Il y a une jalousie obsessionnelle de cette Nation Juive et de ses réalisations, notamment dans l’Espagne Médiévale. Quand on pense que durant tout le Moyen-Âge il n’y a eu aucun traité de Philosophie, Mathématiques, Grammaire, Astronomie, Médecine, etc.. rédigé en langue vernaculaire Française et que durant tous ces siècles, tous ces traités furent rédigés en Hébreu par des auteurs Juifs, qui d’ailleurs affichent un mépris pour les religions qui cherchent à les imiter, il y a de quoi s’inquiéter pour l’Europe si l’on croit que l’Histoire n’est qu’un perpétuel recommencement, ce que même Marc Bloch a fini par admettre en 1940. Comme je plains les propagandistes antisémites haineux, surtout les Juifs pétris de haine de soi.

le Chat Dort

citer schlomo sand suffit a décrédibiliser l’ ouvrage

et quand je lis
«  »des contingents berbères juifs participèrent à la conquête de l’Andalousie au côté des musulmans. » »

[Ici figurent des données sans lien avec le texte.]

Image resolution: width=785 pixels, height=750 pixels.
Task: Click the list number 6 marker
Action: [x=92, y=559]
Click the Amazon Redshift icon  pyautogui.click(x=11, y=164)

faut avoir lu l’ historien El Bekkri pour y apprendre que le père de Tariq ibn Ziyad, (jabal tariq) était un berbère juif qui se convertit a l’ islam, vu les formidables perspectives de gloire que lui offraient les arabes qui envahirent le Maghreb

et ces contingents berbéres juifs trouvèrent sur place l’ appui actif des juifs locaux qui en ont longtemps bavé sous la férule chrétienne des Wisigoths profondément antijuifs

lleurs descendants a ces wisigoth seront les producteurs de l’ Inquisition qui se vengeront 8 siècles plus tard comme on le sait

parmi ces juifs berbères, plus nombreux au Maroc qu ailleurs on retiendra les noms tels que Melloul,Bouzaglo, Azancot, Aflelou, knafou, Abergel,Chriki et autres Assouline

plusieurs sont cités dans l’ ouvrage dit El Kitab al-3ibar , d’Ibn Khaldoun , bien moins connu que la Mouqadima…….

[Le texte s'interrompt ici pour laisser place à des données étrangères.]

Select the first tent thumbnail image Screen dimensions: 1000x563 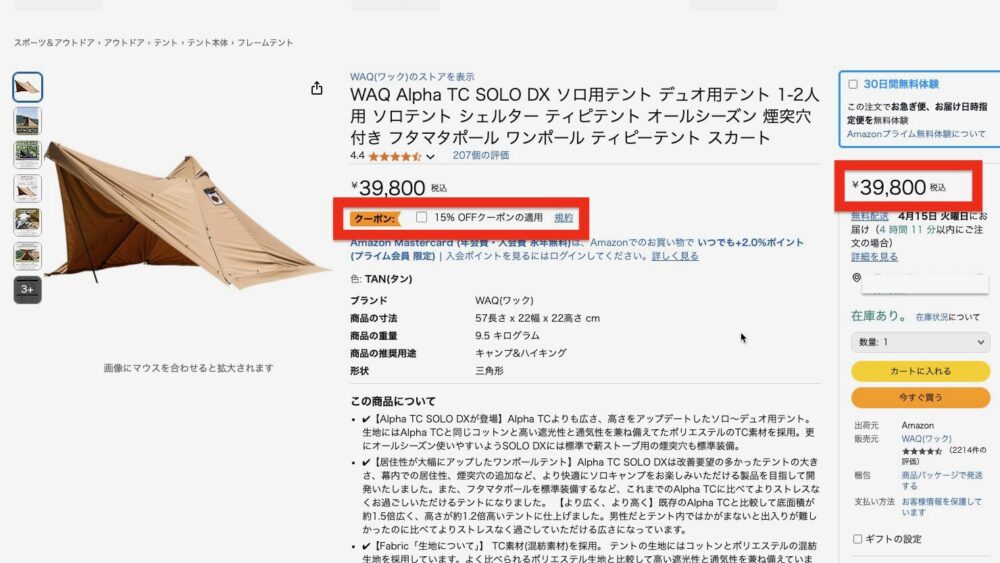[x=27, y=87]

je crois que la dernière photo de ce billet représente des juifs berbères de Illigh dans le Sous, pays Chlouh ou ils communiquaient en Tachelha, comme leurs voisins d’ algerie du sud en Chaoui Imazighene

Makha

Je ne donne aucune importance à ce monsieur pas contre en lui mais quand on sait que la moindre hypothèse a l’encontre de l’algerie il serait cloué sur le pillori.
Quant il prétend que le Judaisme a pris à l’islam Certaines loi ça me fait bien rire alors que c’est l’inverse.

andre

Si, comme l’auteur l’ecrit, « l’eclaireur, c’est Shlomo Sand », on peut se dispenser d’acheter ce livre, et le jeter tout de suite si on l’a achete. Non, tout point de vue ne merite pas d’etre entendu: pas s’il est motive par la haine et entretenu par la volonte de nuire.